- [DOCUMENT EXTRACT]
Zoning matters: The city’s Zoning Board has allowed the Islamic Society of Greater Philadelphia’s building on Roosevelt Boulevard to expand and build a 65-foot minaret. MARIA POUCHNIKOVA / TIMES PHOTO
A man who lives near a Northeast Philadelphia mosque is appealing a zoning board decision to allow the mosque to expand and build a 65-foot minaret.
Larry Genetti, who lives in the neighborhood behind the Islamic Society of Greater Philadelphia’s building on the 7200 block of the Boulevard, feels the city’s Zoning Board of adjustment erred when it decided to allow erection of a one-story addition, including a dome and minaret and legalization of a canopy to the one-story building that once was a union hall.
Parking is one of the biggest issues, Genetti said last week. The property doesn’t have 20 spaces so those attending services illegally park. Besides that, he said, the property isn’t zoned for a religious institution.
The city’s online property records show the Islamic society bought 7252 Roosevelt Blvd. in 2007 for $1,250,000. Current records show the property has commercial zoning, but list it as a one-story house of worship. A zoning variance is needed for the expansion, especially for the minaret, which will be almost 30 feet higher than city code allows for the area.

- [REQUIREMENT]
Please return, word for word, the passage of the mosque zoning article that opens with the words containing "The city’s online" and closes with "for the area.".

- [SUPPLIED ENTRIES]
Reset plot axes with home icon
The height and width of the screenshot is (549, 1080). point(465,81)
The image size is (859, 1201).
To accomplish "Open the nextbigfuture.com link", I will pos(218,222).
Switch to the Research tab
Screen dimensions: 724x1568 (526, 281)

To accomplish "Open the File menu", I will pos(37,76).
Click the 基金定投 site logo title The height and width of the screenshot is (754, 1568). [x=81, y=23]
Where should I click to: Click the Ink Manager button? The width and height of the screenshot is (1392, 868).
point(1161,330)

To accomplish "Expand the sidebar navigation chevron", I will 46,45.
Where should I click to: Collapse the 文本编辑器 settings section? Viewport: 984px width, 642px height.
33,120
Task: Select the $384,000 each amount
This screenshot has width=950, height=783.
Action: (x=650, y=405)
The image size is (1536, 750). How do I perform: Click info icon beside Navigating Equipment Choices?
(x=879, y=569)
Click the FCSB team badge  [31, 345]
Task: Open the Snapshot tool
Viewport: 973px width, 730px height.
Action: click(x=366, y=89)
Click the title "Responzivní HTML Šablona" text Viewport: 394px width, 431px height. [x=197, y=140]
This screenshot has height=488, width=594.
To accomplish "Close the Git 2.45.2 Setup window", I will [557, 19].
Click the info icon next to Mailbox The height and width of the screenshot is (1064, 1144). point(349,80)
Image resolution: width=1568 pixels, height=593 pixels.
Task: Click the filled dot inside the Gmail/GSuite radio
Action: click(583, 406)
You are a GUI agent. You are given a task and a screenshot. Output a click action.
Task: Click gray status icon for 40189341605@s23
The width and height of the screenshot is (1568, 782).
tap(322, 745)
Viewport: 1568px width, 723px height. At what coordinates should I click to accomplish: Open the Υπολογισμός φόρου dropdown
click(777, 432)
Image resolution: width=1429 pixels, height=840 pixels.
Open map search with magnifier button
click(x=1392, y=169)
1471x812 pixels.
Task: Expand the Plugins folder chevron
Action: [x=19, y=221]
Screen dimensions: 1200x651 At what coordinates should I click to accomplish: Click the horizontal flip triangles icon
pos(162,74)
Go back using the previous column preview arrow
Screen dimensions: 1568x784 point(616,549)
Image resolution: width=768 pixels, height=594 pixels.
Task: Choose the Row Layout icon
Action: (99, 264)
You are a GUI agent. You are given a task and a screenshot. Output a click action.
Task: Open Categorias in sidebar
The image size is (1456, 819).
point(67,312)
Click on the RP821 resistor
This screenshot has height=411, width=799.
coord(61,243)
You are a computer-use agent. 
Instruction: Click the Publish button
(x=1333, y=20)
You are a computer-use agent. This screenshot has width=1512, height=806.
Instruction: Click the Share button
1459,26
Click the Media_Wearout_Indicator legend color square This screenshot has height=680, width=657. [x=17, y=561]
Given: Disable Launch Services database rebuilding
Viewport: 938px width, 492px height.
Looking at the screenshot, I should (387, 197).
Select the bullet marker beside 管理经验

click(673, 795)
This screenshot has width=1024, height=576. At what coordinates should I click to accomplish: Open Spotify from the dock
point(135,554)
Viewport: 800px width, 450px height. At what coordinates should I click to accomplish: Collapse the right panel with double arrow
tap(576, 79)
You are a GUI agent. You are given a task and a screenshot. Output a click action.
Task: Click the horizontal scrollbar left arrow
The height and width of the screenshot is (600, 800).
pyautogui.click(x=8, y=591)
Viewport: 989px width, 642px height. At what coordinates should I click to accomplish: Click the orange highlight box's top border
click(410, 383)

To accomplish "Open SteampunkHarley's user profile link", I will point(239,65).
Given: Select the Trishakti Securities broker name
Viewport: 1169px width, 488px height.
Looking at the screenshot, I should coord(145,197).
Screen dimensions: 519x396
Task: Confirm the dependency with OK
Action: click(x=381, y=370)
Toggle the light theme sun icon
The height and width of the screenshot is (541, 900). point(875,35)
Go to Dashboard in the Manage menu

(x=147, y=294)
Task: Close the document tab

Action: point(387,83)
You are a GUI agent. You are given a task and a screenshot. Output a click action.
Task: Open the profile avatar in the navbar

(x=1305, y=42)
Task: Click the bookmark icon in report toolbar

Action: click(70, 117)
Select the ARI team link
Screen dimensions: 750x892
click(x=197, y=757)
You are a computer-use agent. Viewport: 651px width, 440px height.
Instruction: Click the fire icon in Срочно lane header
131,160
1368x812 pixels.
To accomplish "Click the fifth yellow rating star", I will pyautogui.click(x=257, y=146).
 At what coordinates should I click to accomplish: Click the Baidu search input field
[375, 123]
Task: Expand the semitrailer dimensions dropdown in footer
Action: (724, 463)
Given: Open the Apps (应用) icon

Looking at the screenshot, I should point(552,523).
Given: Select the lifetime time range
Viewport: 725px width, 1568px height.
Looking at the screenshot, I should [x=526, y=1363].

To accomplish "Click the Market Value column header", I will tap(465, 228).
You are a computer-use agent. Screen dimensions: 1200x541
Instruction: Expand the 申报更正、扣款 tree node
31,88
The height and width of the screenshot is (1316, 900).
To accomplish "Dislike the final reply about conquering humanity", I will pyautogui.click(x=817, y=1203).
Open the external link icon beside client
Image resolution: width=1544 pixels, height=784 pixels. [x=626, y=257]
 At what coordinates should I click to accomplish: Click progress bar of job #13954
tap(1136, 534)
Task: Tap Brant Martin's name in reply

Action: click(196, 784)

- [RESPONSE TO THE EXERCISE]
The city’s online property records show the Islamic society bought 7252 Roosevelt Blvd. in 2007 for $1,250,000. Current records show the property has commercial zoning, but list it as a one-story house of worship. A zoning variance is needed for the expansion, especially for the minaret, which will be almost 30 feet higher than city code allows for the area.